● Required work: Rewrite the records from the line containing "Image resolution: width=1568" down to the line containing "click(99, 1194)" as a numbered list, one line per item, skipping any blank lines.

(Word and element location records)
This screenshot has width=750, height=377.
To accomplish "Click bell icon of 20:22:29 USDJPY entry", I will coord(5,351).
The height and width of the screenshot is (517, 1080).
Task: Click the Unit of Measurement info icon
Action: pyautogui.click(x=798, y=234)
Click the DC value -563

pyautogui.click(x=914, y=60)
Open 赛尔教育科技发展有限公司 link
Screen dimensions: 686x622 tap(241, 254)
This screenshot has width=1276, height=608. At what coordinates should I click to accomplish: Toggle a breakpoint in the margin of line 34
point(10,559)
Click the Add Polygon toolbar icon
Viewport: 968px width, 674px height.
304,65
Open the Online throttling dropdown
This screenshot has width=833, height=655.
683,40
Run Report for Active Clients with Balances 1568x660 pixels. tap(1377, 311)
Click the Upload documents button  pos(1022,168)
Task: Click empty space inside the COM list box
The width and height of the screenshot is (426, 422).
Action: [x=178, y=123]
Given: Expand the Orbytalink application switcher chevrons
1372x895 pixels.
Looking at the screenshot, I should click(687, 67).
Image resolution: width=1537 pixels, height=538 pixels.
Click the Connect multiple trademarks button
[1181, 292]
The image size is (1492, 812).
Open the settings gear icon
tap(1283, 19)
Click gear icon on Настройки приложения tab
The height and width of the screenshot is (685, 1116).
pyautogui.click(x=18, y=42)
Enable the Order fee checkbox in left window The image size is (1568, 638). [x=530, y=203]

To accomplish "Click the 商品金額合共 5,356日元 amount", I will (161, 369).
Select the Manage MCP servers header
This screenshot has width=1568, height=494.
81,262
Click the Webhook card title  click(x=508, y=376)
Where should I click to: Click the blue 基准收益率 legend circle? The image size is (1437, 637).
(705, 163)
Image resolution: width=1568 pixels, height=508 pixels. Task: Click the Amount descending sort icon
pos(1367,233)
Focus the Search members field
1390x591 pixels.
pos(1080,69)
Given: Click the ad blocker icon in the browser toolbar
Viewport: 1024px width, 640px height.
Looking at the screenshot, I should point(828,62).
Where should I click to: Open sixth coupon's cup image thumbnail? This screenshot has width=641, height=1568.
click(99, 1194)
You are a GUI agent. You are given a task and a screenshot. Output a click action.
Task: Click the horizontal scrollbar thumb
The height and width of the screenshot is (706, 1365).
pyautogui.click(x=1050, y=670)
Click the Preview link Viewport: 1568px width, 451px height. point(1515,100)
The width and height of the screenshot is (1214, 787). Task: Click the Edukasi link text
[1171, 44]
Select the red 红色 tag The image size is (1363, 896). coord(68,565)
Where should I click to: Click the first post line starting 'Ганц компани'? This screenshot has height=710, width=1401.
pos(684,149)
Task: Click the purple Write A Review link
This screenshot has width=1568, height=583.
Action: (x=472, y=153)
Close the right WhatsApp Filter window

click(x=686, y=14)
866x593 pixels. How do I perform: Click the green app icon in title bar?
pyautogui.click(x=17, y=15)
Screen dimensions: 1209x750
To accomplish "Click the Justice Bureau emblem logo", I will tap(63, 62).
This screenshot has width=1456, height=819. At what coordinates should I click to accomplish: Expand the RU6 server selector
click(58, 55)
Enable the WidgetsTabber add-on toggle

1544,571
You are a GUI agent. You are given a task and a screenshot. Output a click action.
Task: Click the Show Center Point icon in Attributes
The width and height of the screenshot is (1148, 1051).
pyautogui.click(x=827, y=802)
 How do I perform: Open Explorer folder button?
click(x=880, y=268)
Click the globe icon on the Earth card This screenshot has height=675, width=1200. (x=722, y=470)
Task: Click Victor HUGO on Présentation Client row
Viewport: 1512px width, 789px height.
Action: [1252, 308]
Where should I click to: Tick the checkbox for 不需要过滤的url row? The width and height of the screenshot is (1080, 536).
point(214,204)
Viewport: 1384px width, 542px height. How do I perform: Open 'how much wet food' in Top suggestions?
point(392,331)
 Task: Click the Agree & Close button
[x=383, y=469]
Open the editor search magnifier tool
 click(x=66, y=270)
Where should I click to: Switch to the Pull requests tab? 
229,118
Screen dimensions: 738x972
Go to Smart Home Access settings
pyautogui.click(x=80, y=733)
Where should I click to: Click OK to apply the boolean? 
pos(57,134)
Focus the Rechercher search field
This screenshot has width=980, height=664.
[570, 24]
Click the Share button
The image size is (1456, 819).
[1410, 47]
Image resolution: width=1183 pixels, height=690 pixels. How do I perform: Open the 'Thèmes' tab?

● Task result:
1. Image resolution: width=1568 pixels, height=508 pixels. Task: Click the Amount descending sort icon
2. pos(1367,233)
3. Focus the Search members field
4. 1390x591 pixels.
5. pos(1080,69)
6. Given: Click the ad blocker icon in the browser toolbar
7. Viewport: 1024px width, 640px height.
8. Looking at the screenshot, I should point(828,62).
9. Where should I click to: Open sixth coupon's cup image thumbnail? This screenshot has width=641, height=1568.
10. click(99, 1194)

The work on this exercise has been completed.